Estuvimos así en silencio unos minutos hasta que al
fin él se atrevió a preguntarme lo que había estado rondado por su mente y le
había acabado trayendo a mi lado.
—Mi hermana me ha dicho que hoy quemareis una bruja,
¿es verdad, señor?
—Eso parece. —Solté, fingiendo estar despreocupado.
—¿Dónde la encontrasteis? ¿En el bosque?
—Así es. —Dije y él asintió, pensativo.
—Por eso dice madre que es mejor no salir del pueblo.
¿Qué estaba haciendo cuando la encontrasteis? ¿Estaba en un aquelarre? ¿Estaba
tal vez secuestrando a algún niño? —Bajó la voz—. ¿Estaba con Satanás?
—Estaba tendiendo la colada. —Dije y él al principio
pareció pasmado pero después se rió divertido. No estaba seguro de si me habría
creído o pensó que fue una broma.
—¿Y entonces cómo sabéis que es una bruja? —Preguntó,
remoloneando con los pies por la tierra del suelo.
—Ella lo ha reconocido. —Dije y él asintió,
satisfecho—. Ven, pasa adentro. No te quedes ahí fuera.
El niño asintió y yo colocaba las riendas al caballo.
Remoloneó de un lado a otro mirándolo todo por todas partes y acabó a mi lado,
a los pies del caballo. Cuando el caballo estuvo listo me quedé mirando al
chiquillo que me miraba con grandes ojos curiosos y divertidos. Me acuclillé a
su lado y le miré con la expresión más serena y dulce que me permitía en ese
momento.
—Marcos, tú me tienes por un buen hombre, ¿no es cierto?
—Así es, señor. —Se corrigió—. Capitán.
—Yo también creo que un día serás un buen hombre, pues
ya eres un buen muchacho. —Le revolví el pelo y le acaricié la mejilla. Estaba
sonrosado y con la mirada poco a poco confusa y dubitativa—. Tienes que prometerme
que cuidarás muy bien a tu hermana, incluso ahora que eres pequeño debes
cuidarla muy bien. ¿Entendido? —El niño asintió—. Y cuando te cases, cuida muy
bien de tu esposa y nunca la importunes o la contradigas. Y a tus hijos jamás
les hagas daño o permitas que otros les hagan daño.
—¿Por qué me decís todo esto, capitán?
—Porque mi padre no tuvo la oportunidad de decírmelo a
mí, y tal vez por eso he cometido tantos errores en mi vida. —El niño se sujetó
mi mano entre las suyas contra su mejilla y asintió—. Esta tarde a las siete
quemaremos a la bruja. —Le dije—. ¿Puedo pedirte un favor personal?
—Sí, claro…
—No asistas. —Le supliqué—. Aunque tus padres o tu
hermana te obliguen a ir, no vayas, te lo ruego. No quiero que presencies lo
que vamos a hacer.
—¿Tan malo será? —Me preguntó mucho más curioso que
asustado y yo bajé la mirada, contrariado.

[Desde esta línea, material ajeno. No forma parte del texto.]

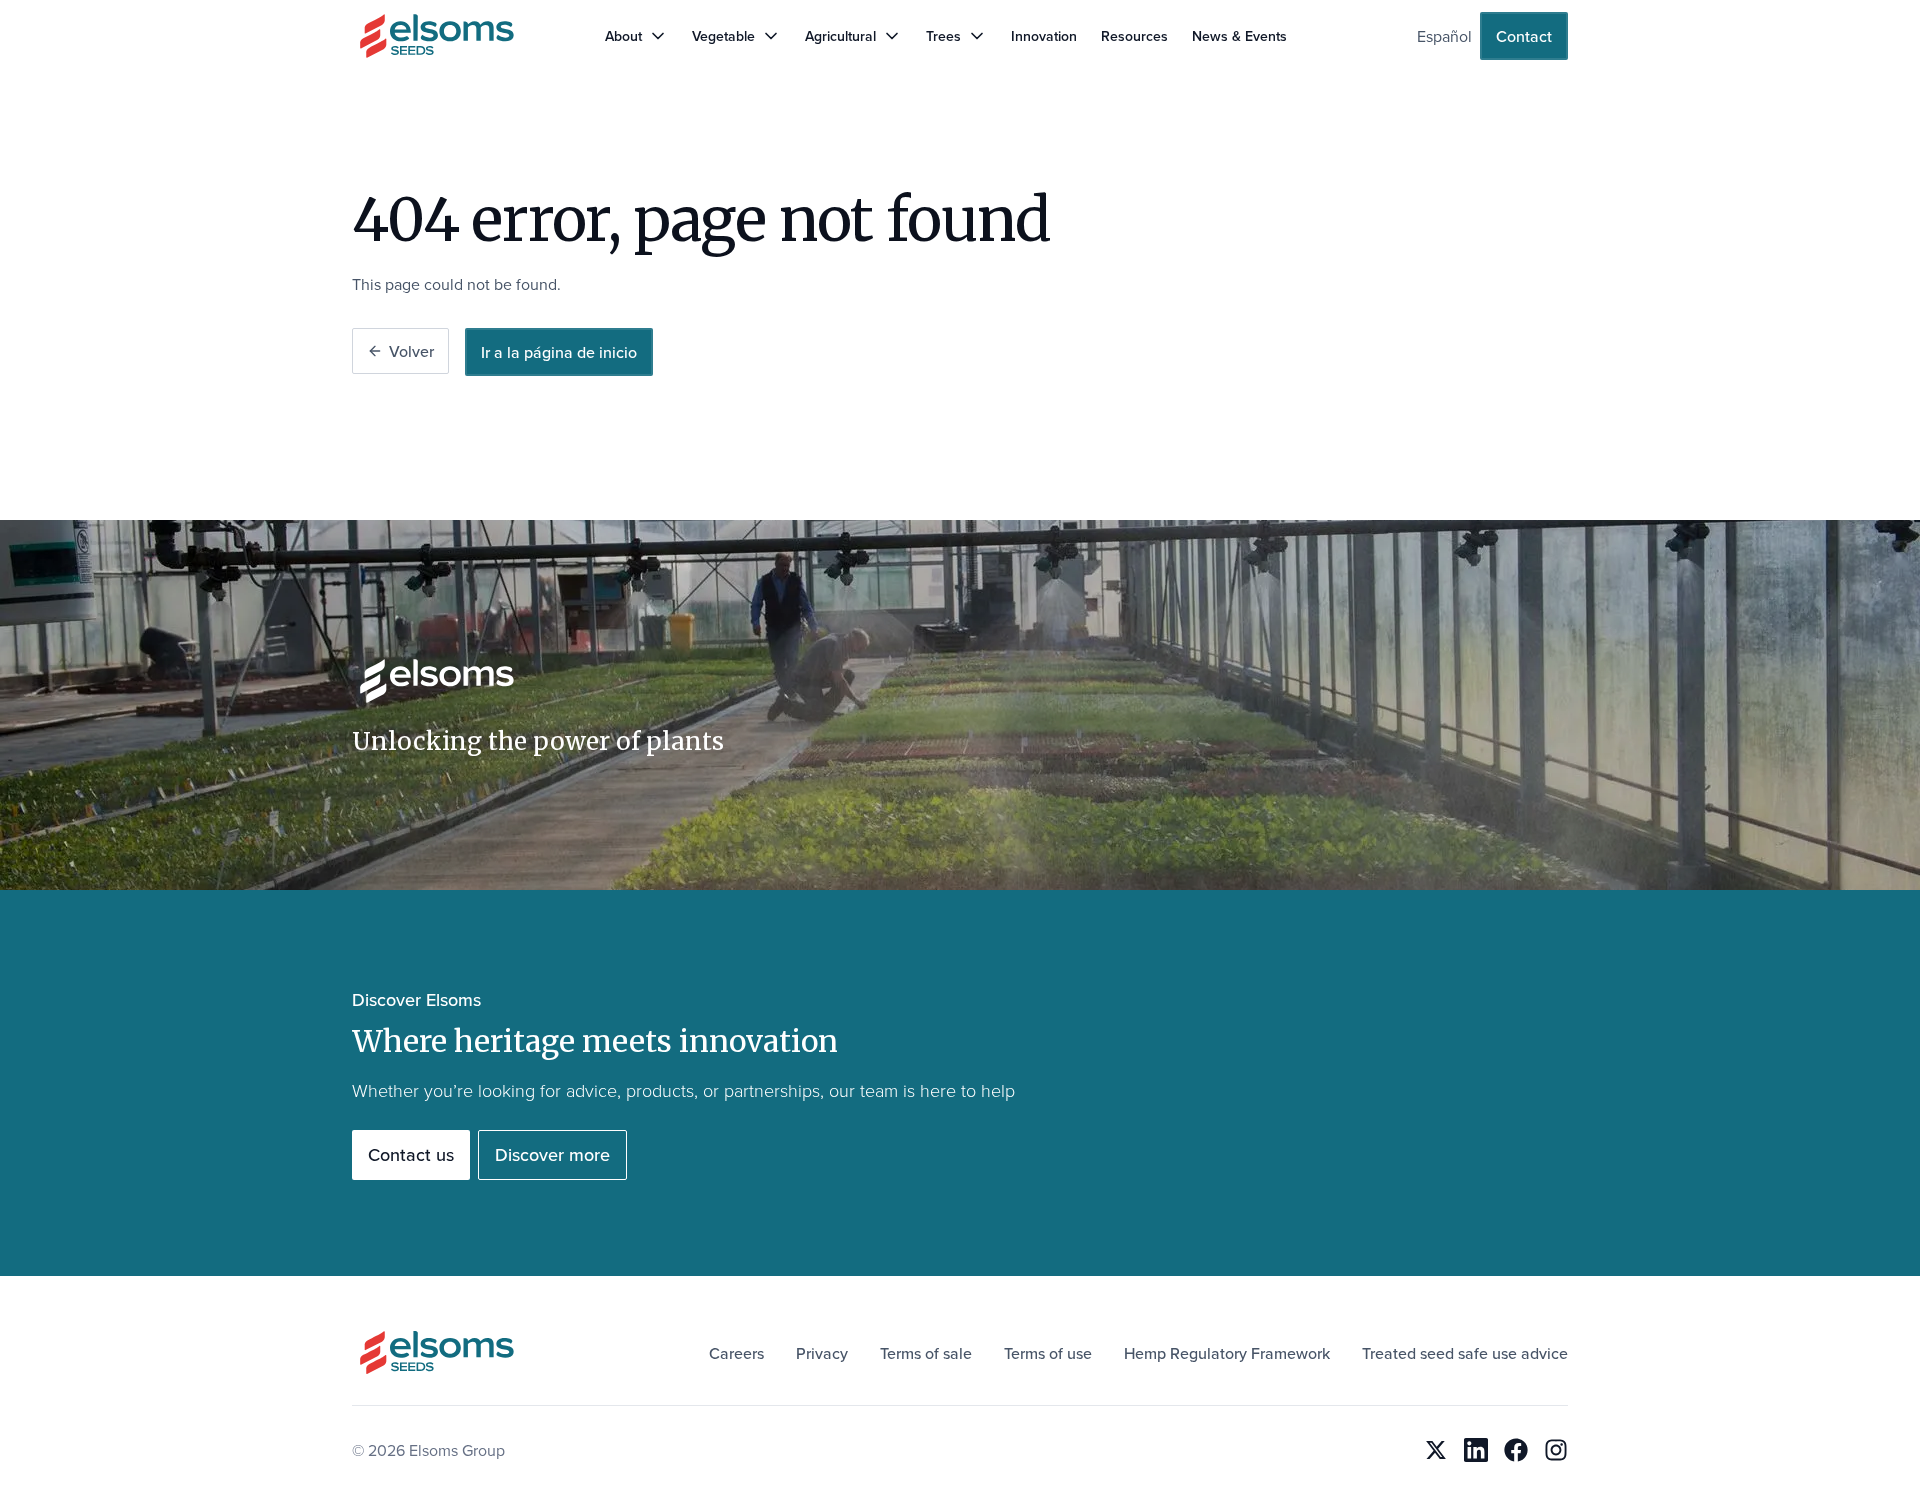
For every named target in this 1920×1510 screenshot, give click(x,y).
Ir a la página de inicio (559, 352)
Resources (1134, 36)
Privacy (822, 1353)
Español (1444, 36)
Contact (1524, 36)
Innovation (1044, 36)
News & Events (1239, 36)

—Tienes que prometérmelo. —El niño acabó asintiendo y
yo al fin me incorporé y monté al caballo. El niño salió conmigo del establo y
lo cerró cuando yo salí. Él se marchó en dirección a la copistería y yo salí
del pueblo, conduciéndome al norte.
…
Cuando me quedaba media milla para llegar a su casa el
olor a madera quemada comenzó a llegarme como una ligera caricia. No podía
creerme lo que habían hecho con su casa y no fue hasta que no me acerqué lo
suficiente como para tener los escombros delante que no lo hube asumido. Dejé
al caballo atrás y me aproximé paso a paso hacia aquel montón de escombros
reducidos a cenizas. Los maderos más grandes y que habían resistido se apilaban
uno sobre otro, pero el resto había sucumbido a las llamas. Aquello más que una
casa parecían los restos de una lumbre. Aún salía humo de entre aquellas
cenizas y cuanto más me aproximaba más era el calor que desprendían, y el olor
que de aquello emanaba. Era una imagen horrorosa a la par que significativa.
Sería un aviso de lo que le sucedería a su dueña. Era incluso pragmático.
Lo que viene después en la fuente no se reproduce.